摘要或動機

Currently, no method can completely eliminate the human immunodeficiency virus (HIV) in an infected person. HIV employs an accessory protein called Nef that forms a complex with cellular AP-1, preventing detection of HIV-infected cells. Lovastatin has been recently identified to inhibit the formation of said Nef-AP-1 complex, but its effective concentration is remarked to be far higher than other Nef inhibitors. This study aims to develop a modified lovastatin molecule exhibiting higher binding affinity to the HIV-1 Nef protein than lovastatin in silico.
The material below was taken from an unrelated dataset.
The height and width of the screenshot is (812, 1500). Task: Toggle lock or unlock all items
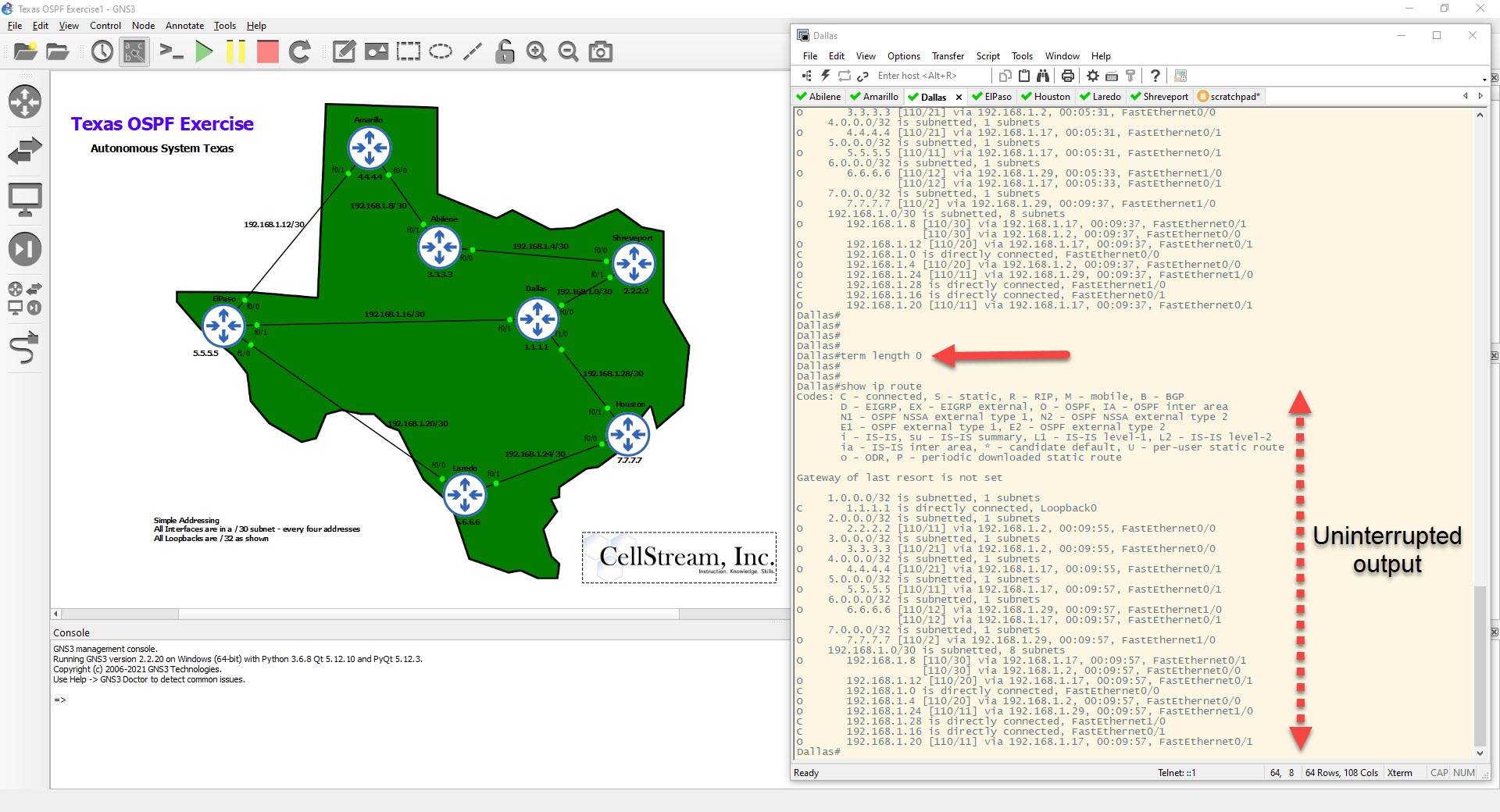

Modified lovastatin molecules based on the interaction map of lovastatin with Nef were modeled, and flexible ligand-flexible receptor docking to the Nef binding site was performed using AutoDock Vina. Residues within the Nef binding site identified by Liu et al. (2019) to be crucial (Glu-63, Val-66, Phe-68, Asp-108, Leu-112, Tyr-115) were set as flexible. Fragment-based drug design was utilized to append molecular fragments to lovastatin in order to maximize its interactions with said crucial residues. From the fragment-based approach, molecule F4 ((1S,3S)‐8‐{2‐[(2R,4R)‐4‐chloro‐6‐oxooxan‐2‐yl]ethyl}‐3‐(hydroxymethyl)‐7‐methyl‐1,2,3,4‐tetrahydronaphthalen‐1‐yl 4‐aminobenzoate) exhibited a binding affinity of -9.0 kcal/mole, and its estimated IC₅₀ ranges between 0.25-0.51 μM which is at least 7.5 times lower than the reported IC₅₀ of lovastatin from literature. This study presents insights on the key modifications to improve lovastatin as an HIV-1 Nef inhibitor and pertinent information about the Nef binding site for future drug development studies.